The five highest-paid state employees in 2011 took in a combined $6 million. And they did so while wearing sneakers.
According to information released by the state’s Office of Financial Management, the football and basketball coaches for the state’s two biggest universities made more money than any other state employee in 2011.
Many of the top earners on the state’s payroll, all of them administrators, professors or coaches in universities, saw their pay go up or at least remain flat last year. Most of the lower-paid state employees had their salaries reduced by 3 percent during budget cuts last year.
The OFM this week released the earnings of all state employees for 2010 and 2011, which include base salaries, overtime, bonuses and other additional compensation.
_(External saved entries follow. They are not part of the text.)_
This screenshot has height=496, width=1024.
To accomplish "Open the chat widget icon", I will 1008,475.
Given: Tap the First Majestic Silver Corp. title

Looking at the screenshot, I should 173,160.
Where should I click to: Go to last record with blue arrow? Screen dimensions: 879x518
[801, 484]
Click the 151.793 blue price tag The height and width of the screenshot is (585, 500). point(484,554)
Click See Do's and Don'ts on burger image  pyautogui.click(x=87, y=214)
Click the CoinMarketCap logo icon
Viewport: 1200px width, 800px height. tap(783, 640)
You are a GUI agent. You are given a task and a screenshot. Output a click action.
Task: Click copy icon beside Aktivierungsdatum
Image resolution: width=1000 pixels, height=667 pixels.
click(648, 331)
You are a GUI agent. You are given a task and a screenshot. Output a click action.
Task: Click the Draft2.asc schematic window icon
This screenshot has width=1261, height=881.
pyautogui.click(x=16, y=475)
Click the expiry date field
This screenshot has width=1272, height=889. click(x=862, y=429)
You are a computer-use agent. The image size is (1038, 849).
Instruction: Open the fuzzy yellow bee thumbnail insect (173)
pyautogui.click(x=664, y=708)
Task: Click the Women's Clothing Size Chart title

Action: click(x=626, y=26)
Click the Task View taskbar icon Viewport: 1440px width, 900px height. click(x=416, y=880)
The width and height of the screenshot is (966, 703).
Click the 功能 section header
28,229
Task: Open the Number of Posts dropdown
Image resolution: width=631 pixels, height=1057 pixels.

The figures are not comparable to years before 2010, because the state only published base salaries prior to that year.
(For a searchable database of the earnings, click here.)
The coaches’ salaries and other compensation are not paid out of the general fund or from students’ fees and tuition, according to the OFM. The coaches -- and all other college athletic department employees -- are paid exclusively with money generated from ticket sales, television rights and donations.
The coaches are followed on the list by Elson Floyd, president of Washington State University, who made $625,000 last year, same as the year before. That’s about $200,000 less than what his university’s football coach took in last year.
Michael Young, the current UW president, ranks low in the list for 2011, because he started his job July 1, which means he only was paid for six months last year.
Gary Bruebaker, the chief investment officer for the State Investment Board is the highest-paid state employee who doesn’t work in higher education. He was paid $312,000 last year and came in a number 52 on the list.
Almost all of the top 1,000 earners on the list of more than 100,000 employees work for public universities and community colleges. A few dozen employees in the top 1,000 are medical professionals working for the corrections and health departments, and financial professionals working for the State Investment Board.
These positions need to paid at this level so the state can attract highly qualified employees, according to the OFM.
Gov. Chris Gregoire is at number 1,072 on the list. She was paid $164,391 last year, or about 1/15 of the payments made to Stephen Sarkisian, the UW football coach.